▸ **Goal of the exercise**
Nothing but the lines from the one containing "Select the Brush tool" through the one containing "Task: Switch to the AVAILABLE tab", both included, should be given again, each exactly as written below.

** Opening Extracted records block **

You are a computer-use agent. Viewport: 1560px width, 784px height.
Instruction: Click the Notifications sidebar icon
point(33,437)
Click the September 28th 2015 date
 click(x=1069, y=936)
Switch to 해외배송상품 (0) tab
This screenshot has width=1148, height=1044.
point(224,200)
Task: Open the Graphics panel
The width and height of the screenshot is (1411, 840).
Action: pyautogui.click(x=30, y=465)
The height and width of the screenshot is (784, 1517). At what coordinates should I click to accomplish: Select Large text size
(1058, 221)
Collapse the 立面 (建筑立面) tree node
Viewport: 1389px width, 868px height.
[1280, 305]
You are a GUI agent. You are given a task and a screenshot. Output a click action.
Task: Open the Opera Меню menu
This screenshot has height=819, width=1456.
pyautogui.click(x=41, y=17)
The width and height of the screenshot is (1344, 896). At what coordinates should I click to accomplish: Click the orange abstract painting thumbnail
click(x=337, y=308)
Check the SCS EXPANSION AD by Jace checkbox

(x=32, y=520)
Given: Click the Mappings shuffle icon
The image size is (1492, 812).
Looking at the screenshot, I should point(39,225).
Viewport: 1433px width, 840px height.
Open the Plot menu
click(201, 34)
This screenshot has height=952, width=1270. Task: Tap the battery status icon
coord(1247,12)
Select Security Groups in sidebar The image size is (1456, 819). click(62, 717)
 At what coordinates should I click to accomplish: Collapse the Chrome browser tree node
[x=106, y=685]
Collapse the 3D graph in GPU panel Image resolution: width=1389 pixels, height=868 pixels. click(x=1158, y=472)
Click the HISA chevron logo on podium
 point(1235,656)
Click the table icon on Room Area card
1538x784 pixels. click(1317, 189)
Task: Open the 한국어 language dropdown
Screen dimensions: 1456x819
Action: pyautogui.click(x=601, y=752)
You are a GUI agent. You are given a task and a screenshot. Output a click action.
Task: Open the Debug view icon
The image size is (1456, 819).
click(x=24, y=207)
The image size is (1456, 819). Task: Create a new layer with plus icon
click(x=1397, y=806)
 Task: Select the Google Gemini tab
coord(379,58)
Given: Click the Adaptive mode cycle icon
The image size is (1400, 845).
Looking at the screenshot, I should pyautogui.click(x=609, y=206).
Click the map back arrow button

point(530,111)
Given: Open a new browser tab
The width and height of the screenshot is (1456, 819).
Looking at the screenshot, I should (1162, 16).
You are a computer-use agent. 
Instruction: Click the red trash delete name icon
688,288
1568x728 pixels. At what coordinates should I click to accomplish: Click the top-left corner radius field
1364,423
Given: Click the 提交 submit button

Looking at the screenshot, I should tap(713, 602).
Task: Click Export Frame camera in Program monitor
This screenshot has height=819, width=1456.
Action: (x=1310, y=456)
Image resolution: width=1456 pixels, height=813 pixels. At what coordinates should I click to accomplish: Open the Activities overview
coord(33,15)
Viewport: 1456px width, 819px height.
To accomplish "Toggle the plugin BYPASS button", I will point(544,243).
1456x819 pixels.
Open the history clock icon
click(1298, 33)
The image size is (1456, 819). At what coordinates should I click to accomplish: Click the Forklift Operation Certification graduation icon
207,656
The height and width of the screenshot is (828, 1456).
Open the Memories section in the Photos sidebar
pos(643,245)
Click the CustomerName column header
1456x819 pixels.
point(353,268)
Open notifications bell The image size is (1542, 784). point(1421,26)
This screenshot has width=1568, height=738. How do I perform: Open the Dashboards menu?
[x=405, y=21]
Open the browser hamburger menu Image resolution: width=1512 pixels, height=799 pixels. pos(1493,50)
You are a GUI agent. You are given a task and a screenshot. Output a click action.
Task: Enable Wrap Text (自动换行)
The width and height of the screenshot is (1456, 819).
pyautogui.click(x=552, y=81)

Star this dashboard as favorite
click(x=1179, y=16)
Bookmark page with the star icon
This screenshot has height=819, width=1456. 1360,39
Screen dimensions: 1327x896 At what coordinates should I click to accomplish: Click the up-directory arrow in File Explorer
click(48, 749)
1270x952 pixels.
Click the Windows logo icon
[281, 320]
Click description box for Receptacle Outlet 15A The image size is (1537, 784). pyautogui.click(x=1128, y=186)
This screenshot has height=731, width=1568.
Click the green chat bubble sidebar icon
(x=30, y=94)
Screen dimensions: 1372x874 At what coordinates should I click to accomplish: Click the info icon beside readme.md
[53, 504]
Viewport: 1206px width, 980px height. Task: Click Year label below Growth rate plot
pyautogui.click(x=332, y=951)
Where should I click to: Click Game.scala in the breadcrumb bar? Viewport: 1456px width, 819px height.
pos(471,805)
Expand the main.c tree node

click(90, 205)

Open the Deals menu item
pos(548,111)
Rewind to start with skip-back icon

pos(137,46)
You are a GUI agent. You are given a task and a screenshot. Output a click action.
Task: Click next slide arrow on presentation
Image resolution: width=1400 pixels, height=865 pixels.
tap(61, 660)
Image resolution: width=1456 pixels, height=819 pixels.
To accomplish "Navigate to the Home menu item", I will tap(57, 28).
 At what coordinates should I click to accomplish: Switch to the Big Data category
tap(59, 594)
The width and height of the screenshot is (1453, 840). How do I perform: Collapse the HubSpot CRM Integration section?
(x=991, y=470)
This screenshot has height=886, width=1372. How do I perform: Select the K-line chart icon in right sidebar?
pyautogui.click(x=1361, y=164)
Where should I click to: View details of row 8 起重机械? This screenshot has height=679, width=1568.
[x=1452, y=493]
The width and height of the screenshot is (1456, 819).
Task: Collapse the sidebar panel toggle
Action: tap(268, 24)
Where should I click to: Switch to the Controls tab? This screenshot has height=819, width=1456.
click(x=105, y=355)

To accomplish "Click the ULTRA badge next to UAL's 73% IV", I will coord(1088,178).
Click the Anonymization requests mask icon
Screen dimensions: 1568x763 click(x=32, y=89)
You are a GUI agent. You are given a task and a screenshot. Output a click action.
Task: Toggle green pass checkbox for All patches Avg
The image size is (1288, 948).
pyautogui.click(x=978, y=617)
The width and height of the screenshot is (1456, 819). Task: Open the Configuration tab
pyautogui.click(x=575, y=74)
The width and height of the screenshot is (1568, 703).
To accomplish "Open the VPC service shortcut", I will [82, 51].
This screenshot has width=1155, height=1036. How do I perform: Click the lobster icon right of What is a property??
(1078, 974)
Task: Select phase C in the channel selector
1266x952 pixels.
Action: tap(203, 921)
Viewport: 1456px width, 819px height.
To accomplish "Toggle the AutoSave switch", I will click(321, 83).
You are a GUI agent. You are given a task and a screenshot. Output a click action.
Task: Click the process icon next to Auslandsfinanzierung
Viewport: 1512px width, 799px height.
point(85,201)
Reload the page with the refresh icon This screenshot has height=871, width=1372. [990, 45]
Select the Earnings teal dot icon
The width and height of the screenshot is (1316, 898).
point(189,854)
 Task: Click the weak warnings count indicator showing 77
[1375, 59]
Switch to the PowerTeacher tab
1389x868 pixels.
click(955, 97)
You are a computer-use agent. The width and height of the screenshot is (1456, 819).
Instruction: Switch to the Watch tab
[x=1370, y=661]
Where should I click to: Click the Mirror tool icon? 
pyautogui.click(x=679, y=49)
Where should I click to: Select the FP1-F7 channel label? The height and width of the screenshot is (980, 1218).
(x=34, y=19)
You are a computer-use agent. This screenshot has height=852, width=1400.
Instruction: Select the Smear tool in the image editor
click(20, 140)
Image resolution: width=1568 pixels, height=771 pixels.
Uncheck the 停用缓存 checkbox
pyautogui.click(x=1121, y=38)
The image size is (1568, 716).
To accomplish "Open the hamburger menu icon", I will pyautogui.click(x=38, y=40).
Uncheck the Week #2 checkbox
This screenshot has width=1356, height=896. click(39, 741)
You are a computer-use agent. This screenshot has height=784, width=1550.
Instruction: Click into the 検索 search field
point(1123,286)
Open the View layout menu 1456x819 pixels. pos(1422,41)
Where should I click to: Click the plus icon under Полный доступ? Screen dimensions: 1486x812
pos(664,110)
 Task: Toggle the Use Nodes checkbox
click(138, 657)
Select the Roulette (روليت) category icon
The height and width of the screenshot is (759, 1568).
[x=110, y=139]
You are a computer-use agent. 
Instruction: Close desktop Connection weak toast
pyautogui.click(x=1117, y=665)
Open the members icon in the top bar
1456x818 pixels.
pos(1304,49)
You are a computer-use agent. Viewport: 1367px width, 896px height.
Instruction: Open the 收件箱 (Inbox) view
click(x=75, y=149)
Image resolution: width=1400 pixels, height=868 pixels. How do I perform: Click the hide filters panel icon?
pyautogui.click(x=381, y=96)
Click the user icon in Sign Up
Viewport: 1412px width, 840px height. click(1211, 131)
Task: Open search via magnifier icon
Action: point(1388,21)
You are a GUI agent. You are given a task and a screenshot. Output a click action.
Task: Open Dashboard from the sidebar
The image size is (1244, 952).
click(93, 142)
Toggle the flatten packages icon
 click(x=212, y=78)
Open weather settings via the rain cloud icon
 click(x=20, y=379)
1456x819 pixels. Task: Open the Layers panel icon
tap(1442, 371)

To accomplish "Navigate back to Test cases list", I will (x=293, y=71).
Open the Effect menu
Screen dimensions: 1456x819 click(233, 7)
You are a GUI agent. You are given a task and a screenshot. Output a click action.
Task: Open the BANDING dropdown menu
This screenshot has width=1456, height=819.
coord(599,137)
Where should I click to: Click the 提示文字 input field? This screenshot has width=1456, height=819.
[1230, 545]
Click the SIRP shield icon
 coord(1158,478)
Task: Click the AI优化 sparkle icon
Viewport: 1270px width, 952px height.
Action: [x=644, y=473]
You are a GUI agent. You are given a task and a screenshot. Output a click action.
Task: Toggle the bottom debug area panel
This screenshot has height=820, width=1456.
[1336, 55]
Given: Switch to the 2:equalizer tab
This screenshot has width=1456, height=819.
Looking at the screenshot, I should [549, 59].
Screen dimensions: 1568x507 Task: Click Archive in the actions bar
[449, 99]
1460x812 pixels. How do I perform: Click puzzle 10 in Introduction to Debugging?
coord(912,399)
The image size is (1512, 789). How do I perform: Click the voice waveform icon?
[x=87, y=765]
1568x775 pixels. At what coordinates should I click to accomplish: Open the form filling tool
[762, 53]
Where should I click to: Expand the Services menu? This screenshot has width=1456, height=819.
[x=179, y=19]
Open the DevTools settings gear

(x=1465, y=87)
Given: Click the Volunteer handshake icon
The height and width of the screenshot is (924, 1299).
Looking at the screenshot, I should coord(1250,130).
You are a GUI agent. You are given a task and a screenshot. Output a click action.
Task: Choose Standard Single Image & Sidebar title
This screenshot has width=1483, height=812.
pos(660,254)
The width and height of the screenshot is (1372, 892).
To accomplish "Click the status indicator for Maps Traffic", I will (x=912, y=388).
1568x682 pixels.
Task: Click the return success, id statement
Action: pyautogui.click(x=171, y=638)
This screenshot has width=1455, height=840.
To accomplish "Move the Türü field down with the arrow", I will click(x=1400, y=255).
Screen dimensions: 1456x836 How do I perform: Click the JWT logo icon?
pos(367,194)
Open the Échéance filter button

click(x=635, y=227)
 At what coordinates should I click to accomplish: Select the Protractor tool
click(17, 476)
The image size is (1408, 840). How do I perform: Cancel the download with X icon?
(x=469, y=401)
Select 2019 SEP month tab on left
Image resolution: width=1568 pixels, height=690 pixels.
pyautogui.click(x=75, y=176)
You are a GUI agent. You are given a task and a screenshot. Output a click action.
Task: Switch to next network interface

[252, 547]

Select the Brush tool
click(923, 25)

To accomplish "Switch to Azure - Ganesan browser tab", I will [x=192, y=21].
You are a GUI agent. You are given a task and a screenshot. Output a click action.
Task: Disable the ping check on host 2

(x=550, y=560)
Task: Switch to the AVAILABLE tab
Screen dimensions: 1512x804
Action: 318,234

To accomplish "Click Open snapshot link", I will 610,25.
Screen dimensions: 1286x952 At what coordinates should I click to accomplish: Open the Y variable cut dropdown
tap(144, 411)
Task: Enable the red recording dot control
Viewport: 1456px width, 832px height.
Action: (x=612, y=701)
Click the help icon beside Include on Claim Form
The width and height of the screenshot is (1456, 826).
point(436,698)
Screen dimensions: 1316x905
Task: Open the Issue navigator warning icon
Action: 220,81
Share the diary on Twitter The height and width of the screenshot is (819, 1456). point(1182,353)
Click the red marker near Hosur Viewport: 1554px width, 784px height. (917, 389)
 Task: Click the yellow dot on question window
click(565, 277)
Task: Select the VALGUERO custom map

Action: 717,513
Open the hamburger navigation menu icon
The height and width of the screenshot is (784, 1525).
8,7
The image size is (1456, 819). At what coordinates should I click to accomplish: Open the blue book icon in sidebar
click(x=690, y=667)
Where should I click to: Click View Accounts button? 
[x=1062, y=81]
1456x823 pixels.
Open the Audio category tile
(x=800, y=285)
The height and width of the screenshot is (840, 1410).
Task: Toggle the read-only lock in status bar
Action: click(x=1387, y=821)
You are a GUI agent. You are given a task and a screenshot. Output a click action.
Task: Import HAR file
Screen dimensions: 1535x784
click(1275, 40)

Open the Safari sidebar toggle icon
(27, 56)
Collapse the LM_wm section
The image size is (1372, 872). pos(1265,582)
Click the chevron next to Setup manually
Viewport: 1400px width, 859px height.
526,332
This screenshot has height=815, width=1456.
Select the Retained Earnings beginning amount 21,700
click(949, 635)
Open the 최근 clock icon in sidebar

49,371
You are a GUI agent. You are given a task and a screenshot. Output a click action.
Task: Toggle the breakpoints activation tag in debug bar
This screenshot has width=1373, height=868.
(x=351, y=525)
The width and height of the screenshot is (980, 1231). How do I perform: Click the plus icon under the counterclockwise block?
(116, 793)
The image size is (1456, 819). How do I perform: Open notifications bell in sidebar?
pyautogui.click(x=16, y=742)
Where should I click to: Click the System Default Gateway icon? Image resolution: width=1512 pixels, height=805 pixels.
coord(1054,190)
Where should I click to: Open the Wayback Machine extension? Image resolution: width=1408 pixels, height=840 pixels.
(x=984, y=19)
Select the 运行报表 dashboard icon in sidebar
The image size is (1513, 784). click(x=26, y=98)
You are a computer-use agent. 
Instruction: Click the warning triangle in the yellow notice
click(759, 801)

** Closing Extracted records block **

▸ **Worked solution**
Select the Brush tool
click(923, 25)

To accomplish "Switch to Azure - Ganesan browser tab", I will [x=192, y=21].
You are a GUI agent. You are given a task and a screenshot. Output a click action.
Task: Disable the ping check on host 2

(x=550, y=560)
Task: Switch to the AVAILABLE tab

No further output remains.